__ACTION ITEM__
Would you repeat the whole listing exactly, pictures excluded?
--------------------------------------------------
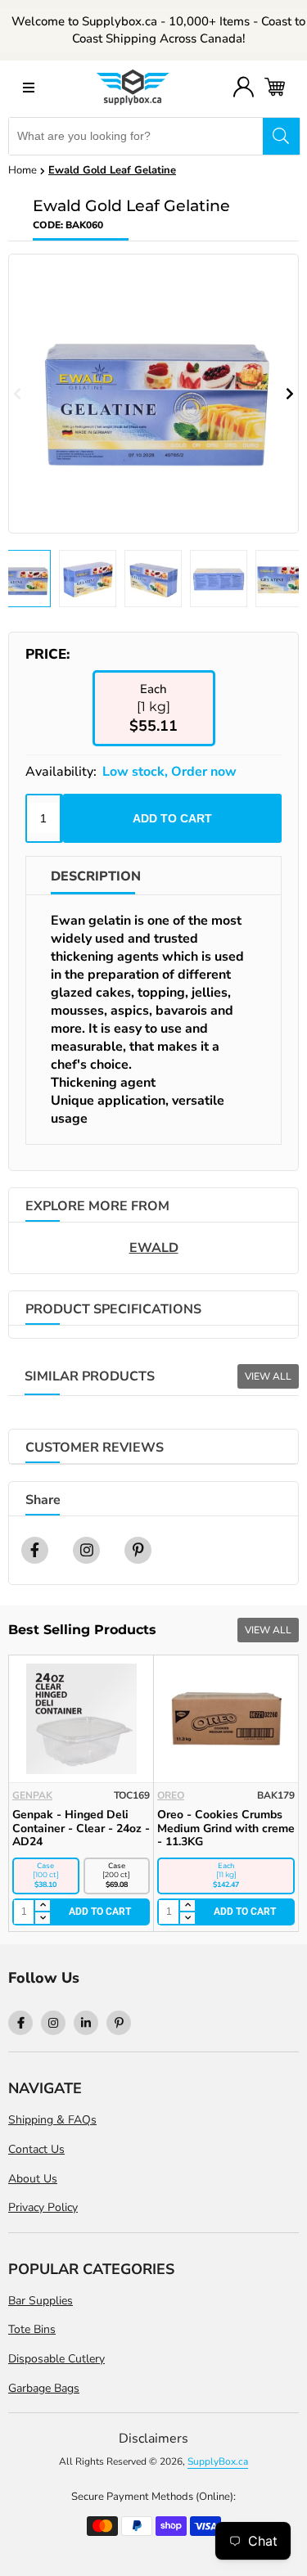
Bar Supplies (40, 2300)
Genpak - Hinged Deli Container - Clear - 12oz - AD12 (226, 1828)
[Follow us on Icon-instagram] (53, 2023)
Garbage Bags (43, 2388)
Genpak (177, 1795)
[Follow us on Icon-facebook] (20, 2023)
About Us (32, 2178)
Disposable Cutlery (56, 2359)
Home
--------------------------------------------------
__YOUR SOLUTION__
Bar Supplies (40, 2300)
Genpak - Hinged Deli Container - Clear - 12oz - AD12 (226, 1828)
[Follow us on Icon-instagram] (53, 2023)
Garbage Bags (43, 2388)
Genpak (177, 1795)
[Follow us on Icon-facebook] (20, 2023)
About Us (32, 2178)
Disposable Cutlery (56, 2359)
Home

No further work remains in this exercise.